Evidenziano i giudici di legittimità che, in tema di accertamento fiscale, l’invito dell’Amministrazione finanziaria a fornire dati e notizie, di cui all’art. 32, quarto comma, del Dpr. n. 600 del 1973, assolve alla funzione di assicurare – in ossequio ai canoni di lealtà, correttezza e collaborazione operanti in materia tributaria – un dialogo preventivo tra fisco e contribuente per definire le rispettive posizioni, mirando altresì ad evitare l’instaurazione del contenzioso giudiziario, per cui la mancata risposta alla richiesta è espressamente sanzionata con la preclusione (in sede amministrativa e processuale) dell’allegazione di dati e della esibizione di documenti non forniti in fase procedimentale.
Tale inutilizzabilità, rileva la Corte, consegue automaticamente all’inottemperanza all’invito, non è soggetta alla eccezione di parte e può essere rilevata anche d’ufficio in ogni stato e grado di giudizio.
La stessa non opera soltanto quando il contribuente, beneficiando della deroga prevista dal quinto comma del citato art. 32, depositi, unitamente all’atto introduttivo del giudizio di primo grado, le notizie, i dati, i documenti, i libri e i registri non trasmessi e contestualmente dichiari di non aver potuto adempiere alle richieste dell’Ufficio per causa a lui non imputabile (cfr., tra le altre, Cass. 11/02/2021, n. 3442).
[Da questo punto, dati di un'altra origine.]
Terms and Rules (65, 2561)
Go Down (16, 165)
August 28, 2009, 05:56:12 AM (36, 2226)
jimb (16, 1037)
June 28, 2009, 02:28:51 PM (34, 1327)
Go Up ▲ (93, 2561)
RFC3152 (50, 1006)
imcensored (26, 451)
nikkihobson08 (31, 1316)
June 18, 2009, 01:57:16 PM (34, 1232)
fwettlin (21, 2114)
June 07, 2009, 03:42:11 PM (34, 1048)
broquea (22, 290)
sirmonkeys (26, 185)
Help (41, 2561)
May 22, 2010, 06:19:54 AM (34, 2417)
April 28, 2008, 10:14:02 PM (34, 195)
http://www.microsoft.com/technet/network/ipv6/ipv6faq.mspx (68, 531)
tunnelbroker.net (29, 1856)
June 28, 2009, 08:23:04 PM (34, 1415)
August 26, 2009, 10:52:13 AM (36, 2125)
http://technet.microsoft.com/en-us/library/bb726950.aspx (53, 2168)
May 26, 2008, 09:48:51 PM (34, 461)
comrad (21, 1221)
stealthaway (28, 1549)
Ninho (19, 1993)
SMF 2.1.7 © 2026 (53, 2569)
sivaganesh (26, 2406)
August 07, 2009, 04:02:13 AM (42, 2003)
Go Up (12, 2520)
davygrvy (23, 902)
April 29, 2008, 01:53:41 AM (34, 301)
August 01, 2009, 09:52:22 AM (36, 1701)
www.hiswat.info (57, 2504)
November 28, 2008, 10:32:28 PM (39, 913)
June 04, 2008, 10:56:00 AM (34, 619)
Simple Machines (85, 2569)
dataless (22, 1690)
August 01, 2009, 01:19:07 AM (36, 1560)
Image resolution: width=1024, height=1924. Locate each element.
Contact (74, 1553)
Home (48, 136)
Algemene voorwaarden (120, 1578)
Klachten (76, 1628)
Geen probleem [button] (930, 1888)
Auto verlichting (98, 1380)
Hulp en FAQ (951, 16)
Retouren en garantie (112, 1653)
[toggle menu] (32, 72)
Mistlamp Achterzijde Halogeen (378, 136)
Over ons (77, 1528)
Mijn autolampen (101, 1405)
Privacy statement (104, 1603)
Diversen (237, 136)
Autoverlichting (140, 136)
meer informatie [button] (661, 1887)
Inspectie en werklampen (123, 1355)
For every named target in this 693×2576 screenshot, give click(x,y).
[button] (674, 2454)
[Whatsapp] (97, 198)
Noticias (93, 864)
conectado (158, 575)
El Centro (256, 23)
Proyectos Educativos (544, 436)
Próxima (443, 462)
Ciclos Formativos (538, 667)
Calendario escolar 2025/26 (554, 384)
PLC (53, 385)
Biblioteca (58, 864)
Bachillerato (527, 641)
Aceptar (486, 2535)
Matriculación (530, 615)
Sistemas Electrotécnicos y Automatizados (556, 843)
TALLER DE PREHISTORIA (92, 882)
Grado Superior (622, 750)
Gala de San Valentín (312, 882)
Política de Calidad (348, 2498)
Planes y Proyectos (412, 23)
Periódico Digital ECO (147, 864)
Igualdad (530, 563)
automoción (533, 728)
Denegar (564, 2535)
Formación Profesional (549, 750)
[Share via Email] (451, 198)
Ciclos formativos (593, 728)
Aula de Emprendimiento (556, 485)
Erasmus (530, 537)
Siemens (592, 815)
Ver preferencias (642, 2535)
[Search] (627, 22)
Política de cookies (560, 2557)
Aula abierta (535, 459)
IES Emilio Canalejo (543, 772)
Di tali principi di diritto la CTR non aveva fatto buon governo, laddove, in relazione agli estratti di conto corrente bancario prodotti solo al momento della costituzione nel giudizio di primo grado, il giudice aveva considerato superata la preclusione posta dall’art. 32, terzo comma, del Dpr. n. 600 del 1973 per aver il contribuente «motivato la mancata esibizione ancor prima di sostenere le sue ragioni in sede di contenzioso», cioè per aver «dato informazione all’ufficio dei legittimi motivi» della mancata ostensione documentale in fase amministrativa. Argomentazione questa contraria alla lettera ed alla ratio della disposizione, che, come visto, richiede la necessità della deduzione in sede contenziosa (rectius, con il ricorso introduttivo della lite) della causa non imputabile ostativa all’ottemperanza all’invito dell’Amministrazione.
Nella specie, invece, dal contenuto dell’atto introduttivo della lite risultava il mancato adempimento del descritto obbligo formale, gravante sul contribuente.
E tale mancanza avrebbe dovuto senz’altro condurre il giudice a ritenere la inutilizzabilità degli estratti conto bancari.